# Benchmark autoscaling RoBERTa base model using Amazon SageMaker Multi-model endpoints (MME) with GPU support

Amazon SageMaker multi-model endpoints with GPU works using NVIDIA Triton Inference Server. NVIDIA Triton Inference Server is open-source inference serving software that simplifies the inference serving process and provides high inference performance. Triton supports all major training and inference frameworks, such as TensorFlow, NVIDIA TensorRT, PyTorch, MXNet, Python, ONNX, XGBoost, scikit-learn, RandomForest, OpenVINO, custom C++, and more. It offers dynamic batching, concurrent execution, post-training quantization, optimal model configuration to achieve high performance inference.

In this notebook, we are going to run benchmark testing for the most popluar NLP models using MME on GPU. We will evaluate model performance such as the inference latency, throughput, and optimum model count per instance. We will also compile these models using NVIDA TensorRT to compare performance against TorchScript models.

This notebook is tested on `PyTorch 1.12 Python 3.8 CPU Optimized` kernel on SageMaker Studio. An instance with at least 8 vCPU cores such as an `ml.c5.2xlarge` is recommended to run the load test. A smaller instance may be utilized by reducing the scale of the load test.

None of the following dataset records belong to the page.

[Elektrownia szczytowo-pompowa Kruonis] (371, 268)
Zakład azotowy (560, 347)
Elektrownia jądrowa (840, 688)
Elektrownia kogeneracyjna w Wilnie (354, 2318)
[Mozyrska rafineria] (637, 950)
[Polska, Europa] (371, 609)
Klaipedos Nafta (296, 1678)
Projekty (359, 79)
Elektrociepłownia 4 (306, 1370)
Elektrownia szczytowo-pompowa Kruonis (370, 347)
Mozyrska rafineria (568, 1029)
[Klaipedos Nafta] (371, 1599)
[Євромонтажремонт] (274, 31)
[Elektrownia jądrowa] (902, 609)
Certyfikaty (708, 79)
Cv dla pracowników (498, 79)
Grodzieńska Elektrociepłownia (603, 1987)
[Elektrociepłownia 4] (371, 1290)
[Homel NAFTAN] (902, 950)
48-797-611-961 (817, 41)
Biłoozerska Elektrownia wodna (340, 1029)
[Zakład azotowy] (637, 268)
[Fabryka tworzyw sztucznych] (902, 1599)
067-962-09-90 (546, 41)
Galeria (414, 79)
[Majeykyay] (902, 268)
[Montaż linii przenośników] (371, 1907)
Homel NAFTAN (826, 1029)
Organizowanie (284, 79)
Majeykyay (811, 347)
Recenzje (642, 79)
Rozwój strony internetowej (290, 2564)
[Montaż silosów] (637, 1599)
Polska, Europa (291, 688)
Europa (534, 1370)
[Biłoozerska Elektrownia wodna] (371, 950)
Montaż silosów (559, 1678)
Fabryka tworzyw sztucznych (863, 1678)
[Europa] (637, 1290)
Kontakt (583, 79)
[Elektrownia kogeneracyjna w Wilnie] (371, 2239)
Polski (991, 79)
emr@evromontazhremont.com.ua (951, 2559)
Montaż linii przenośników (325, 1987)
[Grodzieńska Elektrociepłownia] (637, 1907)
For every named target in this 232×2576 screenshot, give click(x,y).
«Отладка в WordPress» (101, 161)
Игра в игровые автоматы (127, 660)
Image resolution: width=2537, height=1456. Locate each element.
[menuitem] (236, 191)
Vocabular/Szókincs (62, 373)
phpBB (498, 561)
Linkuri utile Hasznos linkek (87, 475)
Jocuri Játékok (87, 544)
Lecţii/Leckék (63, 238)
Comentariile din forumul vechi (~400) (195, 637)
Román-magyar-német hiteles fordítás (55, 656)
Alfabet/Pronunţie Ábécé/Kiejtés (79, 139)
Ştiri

The configuration provide here simulates up to 200 concurrent workers      |

## Set up the environment

Installs the dependencies required to package the model and run inferences using Triton server.

Also define the IAM role that will give SageMaker access to the model artifacts and the NVIDIA Triton ECR image.

In [None]:
%pip install timm -Uqq
%pip install transformers -Uqq
%pip install locust -Uqq
%pip install boto3 -Uqq
%pip install sagemaker -Uqq
%pip install matplotlib -Uqq
%pip install Jinja2 -Uqq
%pip install ipywidgets -Uqq

In [None]:
%%capture
import IPython

IPython.Application.instance().kernel.do_shutdown(True)  # has to restart kernel so changes are used

In [None]:
%env TOKENIZERS_PARALLELISM=False

In [None]:
import sagemaker
from sagemaker import get_execution_role
import torch
from pathlib import Path

import boto3
import json
from pathlib import Path
import time
import datetime as dt
import warnings

from utils import model_utils

role = get_execution_role()
sess = sagemaker.Session()

account = sess.account_id()
bucket = sess.default_bucket() # or use your own custom bucket name
prefix = 'mme-roberta-base-benchmark'

use_case = "nlp"

sm_client = boto3.client(service_name="sagemaker")
runtime_sm_client = boto3.client("sagemaker-runtime")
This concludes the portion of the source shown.